◆ **WHAT THIS TASK INVOLVES**
Filter the data for lines with the word "computer" and copy those lines.

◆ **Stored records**
-=-=-

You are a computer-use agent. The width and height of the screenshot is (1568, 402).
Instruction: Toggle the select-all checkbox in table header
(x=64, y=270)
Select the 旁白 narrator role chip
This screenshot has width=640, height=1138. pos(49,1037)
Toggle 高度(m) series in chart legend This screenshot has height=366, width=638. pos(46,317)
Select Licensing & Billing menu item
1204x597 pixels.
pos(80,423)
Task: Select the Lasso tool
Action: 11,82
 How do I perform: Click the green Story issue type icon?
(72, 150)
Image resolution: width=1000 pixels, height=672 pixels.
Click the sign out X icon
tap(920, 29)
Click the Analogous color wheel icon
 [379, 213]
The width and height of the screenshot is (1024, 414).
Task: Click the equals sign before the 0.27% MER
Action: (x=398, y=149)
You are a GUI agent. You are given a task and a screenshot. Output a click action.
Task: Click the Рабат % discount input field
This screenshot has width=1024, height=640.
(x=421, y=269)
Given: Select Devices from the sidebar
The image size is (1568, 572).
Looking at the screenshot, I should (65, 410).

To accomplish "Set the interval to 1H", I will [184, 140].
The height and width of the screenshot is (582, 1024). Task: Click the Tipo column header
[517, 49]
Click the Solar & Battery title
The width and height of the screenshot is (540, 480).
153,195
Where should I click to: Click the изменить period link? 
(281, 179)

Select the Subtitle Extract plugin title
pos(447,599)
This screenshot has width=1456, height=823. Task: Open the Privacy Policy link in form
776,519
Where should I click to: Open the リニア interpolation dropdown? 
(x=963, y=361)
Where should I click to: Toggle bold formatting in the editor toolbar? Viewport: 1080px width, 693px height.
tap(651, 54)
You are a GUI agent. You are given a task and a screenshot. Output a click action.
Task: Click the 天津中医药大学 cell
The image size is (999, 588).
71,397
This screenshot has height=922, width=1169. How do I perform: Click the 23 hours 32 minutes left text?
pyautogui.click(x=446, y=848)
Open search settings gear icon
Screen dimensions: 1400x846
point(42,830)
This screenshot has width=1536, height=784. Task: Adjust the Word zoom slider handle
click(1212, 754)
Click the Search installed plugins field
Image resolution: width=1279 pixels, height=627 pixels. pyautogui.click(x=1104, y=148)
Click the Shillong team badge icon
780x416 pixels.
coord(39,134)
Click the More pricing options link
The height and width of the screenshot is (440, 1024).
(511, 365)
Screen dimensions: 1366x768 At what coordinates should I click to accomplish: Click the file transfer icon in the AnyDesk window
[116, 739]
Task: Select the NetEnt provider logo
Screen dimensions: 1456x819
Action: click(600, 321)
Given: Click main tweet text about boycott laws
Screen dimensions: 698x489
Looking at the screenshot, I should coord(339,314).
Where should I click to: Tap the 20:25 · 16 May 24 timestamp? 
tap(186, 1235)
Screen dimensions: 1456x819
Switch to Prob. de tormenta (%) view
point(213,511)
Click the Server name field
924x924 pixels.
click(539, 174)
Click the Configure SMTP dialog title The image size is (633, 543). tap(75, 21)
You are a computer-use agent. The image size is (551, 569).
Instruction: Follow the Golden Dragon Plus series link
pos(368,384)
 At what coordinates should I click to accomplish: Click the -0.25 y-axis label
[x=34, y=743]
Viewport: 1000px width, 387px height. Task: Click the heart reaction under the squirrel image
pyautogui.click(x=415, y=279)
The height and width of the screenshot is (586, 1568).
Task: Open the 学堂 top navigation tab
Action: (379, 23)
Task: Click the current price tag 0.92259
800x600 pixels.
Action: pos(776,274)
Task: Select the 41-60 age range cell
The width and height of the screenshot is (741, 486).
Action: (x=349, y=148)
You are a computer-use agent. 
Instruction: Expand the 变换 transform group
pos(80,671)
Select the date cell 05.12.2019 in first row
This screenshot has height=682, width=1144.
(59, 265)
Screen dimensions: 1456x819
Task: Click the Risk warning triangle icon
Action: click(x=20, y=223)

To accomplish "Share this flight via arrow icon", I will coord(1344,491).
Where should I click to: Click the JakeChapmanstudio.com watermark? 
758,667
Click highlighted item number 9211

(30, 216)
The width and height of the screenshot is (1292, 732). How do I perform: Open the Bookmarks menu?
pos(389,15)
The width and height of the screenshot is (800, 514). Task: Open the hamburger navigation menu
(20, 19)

-=-=-

◆ **REPLY**
You are a computer-use agent. The width and height of the screenshot is (1568, 402).
You are a computer-use agent. The image size is (551, 569).
You are a computer-use agent. 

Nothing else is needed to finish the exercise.